* Work required:
Copy the records word for word, from the first line through the line containing "coord(644,560)".

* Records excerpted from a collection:
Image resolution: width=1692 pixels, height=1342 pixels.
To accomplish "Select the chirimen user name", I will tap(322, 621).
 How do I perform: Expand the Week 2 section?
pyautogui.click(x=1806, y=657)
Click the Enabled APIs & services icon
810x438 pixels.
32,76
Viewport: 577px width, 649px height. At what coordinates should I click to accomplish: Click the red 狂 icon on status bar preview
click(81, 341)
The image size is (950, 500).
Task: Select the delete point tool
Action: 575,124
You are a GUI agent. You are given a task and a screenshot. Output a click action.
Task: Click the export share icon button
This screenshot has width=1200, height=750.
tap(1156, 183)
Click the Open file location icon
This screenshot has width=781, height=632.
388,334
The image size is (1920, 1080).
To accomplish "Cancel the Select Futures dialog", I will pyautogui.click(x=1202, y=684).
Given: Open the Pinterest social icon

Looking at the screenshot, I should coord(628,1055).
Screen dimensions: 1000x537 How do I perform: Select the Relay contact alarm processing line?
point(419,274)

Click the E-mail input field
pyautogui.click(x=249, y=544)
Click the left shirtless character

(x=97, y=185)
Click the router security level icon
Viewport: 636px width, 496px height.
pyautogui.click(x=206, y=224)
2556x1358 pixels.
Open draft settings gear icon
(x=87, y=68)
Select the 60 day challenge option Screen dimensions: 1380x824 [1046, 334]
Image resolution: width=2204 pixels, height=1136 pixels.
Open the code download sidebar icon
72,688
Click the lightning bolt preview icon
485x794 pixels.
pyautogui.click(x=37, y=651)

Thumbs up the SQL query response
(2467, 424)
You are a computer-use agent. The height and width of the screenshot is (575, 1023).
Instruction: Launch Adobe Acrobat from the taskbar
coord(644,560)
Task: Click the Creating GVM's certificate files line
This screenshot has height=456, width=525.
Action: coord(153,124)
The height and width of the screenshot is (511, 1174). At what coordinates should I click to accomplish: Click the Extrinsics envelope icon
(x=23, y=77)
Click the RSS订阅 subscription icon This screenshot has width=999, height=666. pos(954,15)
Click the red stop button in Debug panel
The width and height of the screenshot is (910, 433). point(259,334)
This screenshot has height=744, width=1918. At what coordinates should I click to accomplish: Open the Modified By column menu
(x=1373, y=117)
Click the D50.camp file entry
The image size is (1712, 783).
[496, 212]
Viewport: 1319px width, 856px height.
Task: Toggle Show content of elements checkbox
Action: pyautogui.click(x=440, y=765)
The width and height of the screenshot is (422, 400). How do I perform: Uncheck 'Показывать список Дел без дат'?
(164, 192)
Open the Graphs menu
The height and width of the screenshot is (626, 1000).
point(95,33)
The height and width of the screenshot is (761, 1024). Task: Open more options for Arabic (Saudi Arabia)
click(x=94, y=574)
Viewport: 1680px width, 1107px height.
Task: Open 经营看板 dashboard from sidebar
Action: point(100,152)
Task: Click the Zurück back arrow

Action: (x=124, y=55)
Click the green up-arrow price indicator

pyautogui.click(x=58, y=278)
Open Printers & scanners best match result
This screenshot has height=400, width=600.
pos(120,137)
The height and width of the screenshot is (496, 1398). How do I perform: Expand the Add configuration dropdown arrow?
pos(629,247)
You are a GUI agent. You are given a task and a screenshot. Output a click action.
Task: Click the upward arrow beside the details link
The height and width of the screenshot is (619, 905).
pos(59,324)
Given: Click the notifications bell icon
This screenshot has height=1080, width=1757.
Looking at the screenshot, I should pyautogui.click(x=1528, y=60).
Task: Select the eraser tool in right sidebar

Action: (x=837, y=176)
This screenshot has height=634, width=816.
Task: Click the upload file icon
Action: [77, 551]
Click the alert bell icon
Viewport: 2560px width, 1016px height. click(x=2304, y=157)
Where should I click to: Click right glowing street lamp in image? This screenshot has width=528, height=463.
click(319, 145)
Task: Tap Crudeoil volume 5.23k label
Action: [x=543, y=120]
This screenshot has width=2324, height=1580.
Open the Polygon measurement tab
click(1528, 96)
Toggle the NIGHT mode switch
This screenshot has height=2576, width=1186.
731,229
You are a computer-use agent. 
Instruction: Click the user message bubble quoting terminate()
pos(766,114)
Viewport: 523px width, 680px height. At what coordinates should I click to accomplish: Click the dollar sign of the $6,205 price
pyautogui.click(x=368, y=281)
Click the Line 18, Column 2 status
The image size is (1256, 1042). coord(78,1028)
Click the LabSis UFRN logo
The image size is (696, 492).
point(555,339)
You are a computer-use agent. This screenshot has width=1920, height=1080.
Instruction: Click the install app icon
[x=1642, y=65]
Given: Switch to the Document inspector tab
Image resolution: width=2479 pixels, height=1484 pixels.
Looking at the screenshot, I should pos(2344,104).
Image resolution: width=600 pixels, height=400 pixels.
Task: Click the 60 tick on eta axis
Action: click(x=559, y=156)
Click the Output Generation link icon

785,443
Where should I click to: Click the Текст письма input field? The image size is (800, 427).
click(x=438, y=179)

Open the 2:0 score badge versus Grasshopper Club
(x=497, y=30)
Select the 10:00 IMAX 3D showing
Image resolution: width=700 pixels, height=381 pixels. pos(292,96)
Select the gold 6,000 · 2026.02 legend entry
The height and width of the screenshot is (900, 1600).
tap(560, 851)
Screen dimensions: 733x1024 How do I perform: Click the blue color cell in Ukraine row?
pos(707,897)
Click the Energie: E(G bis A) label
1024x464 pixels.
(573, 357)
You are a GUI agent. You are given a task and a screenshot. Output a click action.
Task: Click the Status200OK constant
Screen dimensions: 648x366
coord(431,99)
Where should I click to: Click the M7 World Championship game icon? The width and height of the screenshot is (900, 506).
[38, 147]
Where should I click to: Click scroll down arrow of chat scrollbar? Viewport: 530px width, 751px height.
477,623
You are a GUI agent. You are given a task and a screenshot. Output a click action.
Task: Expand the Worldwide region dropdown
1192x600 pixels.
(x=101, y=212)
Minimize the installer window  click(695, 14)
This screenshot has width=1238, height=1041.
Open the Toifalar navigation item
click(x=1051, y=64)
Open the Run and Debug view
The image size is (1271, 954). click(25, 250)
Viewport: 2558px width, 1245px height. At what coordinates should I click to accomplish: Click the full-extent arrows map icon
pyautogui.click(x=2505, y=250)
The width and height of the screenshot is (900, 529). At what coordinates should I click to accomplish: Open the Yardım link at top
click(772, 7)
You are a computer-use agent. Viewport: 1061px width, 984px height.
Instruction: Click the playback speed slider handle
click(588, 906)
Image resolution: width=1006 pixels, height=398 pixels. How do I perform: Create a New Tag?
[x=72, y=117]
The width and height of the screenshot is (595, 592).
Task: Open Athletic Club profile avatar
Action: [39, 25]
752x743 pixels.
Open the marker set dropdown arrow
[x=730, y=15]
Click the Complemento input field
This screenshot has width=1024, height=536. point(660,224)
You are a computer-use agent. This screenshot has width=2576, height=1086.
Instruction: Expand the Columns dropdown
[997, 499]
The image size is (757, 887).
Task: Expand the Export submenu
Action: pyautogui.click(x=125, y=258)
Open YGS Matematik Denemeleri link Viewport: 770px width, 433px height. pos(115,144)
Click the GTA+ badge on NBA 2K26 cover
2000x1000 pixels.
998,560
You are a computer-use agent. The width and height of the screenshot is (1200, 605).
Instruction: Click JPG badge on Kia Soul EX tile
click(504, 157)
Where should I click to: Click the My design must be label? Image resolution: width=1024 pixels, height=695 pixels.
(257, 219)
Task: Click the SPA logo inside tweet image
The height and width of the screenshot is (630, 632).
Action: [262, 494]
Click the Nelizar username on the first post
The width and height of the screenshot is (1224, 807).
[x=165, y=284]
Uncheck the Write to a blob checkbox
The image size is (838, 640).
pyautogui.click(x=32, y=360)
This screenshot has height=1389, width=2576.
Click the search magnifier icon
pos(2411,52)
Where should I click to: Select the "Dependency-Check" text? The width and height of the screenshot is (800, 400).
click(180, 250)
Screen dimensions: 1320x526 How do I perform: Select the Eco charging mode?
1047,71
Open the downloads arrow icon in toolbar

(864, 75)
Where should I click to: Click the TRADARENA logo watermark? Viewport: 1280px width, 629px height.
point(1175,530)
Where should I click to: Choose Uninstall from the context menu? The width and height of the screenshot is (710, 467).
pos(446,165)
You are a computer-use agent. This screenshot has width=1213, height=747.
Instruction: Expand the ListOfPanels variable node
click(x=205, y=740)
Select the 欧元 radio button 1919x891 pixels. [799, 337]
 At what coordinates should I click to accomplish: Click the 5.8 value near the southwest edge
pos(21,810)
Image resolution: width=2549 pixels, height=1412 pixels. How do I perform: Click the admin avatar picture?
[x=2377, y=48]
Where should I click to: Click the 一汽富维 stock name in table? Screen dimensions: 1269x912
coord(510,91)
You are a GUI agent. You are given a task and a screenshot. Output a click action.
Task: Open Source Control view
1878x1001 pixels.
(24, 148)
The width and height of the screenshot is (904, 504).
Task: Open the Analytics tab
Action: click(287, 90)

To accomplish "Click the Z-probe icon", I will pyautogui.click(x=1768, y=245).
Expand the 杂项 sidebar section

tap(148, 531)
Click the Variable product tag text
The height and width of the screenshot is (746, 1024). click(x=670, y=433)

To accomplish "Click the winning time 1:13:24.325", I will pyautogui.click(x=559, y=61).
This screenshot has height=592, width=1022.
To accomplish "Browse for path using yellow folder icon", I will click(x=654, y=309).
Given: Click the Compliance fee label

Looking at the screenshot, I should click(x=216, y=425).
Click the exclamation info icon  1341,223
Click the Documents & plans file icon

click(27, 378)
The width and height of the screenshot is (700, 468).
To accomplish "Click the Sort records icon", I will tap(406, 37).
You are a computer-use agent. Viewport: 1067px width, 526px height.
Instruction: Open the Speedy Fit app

* Response:
Image resolution: width=1692 pixels, height=1342 pixels.
To accomplish "Select the chirimen user name", I will tap(322, 621).
 How do I perform: Expand the Week 2 section?
pyautogui.click(x=1806, y=657)
Click the Enabled APIs & services icon
810x438 pixels.
32,76
Viewport: 577px width, 649px height. At what coordinates should I click to accomplish: Click the red 狂 icon on status bar preview
click(81, 341)
The image size is (950, 500).
Task: Select the delete point tool
Action: 575,124
You are a GUI agent. You are given a task and a screenshot. Output a click action.
Task: Click the export share icon button
This screenshot has width=1200, height=750.
tap(1156, 183)
Click the Open file location icon
This screenshot has width=781, height=632.
388,334
The image size is (1920, 1080).
To accomplish "Cancel the Select Futures dialog", I will pyautogui.click(x=1202, y=684).
Given: Open the Pinterest social icon

Looking at the screenshot, I should coord(628,1055).
Screen dimensions: 1000x537 How do I perform: Select the Relay contact alarm processing line?
point(419,274)

Click the E-mail input field
pyautogui.click(x=249, y=544)
Click the left shirtless character

(x=97, y=185)
Click the router security level icon
Viewport: 636px width, 496px height.
pyautogui.click(x=206, y=224)
2556x1358 pixels.
Open draft settings gear icon
(x=87, y=68)
Select the 60 day challenge option Screen dimensions: 1380x824 [1046, 334]
Image resolution: width=2204 pixels, height=1136 pixels.
Open the code download sidebar icon
72,688
Click the lightning bolt preview icon
485x794 pixels.
pyautogui.click(x=37, y=651)

Thumbs up the SQL query response
(2467, 424)
You are a computer-use agent. The height and width of the screenshot is (575, 1023).
Instruction: Launch Adobe Acrobat from the taskbar
coord(644,560)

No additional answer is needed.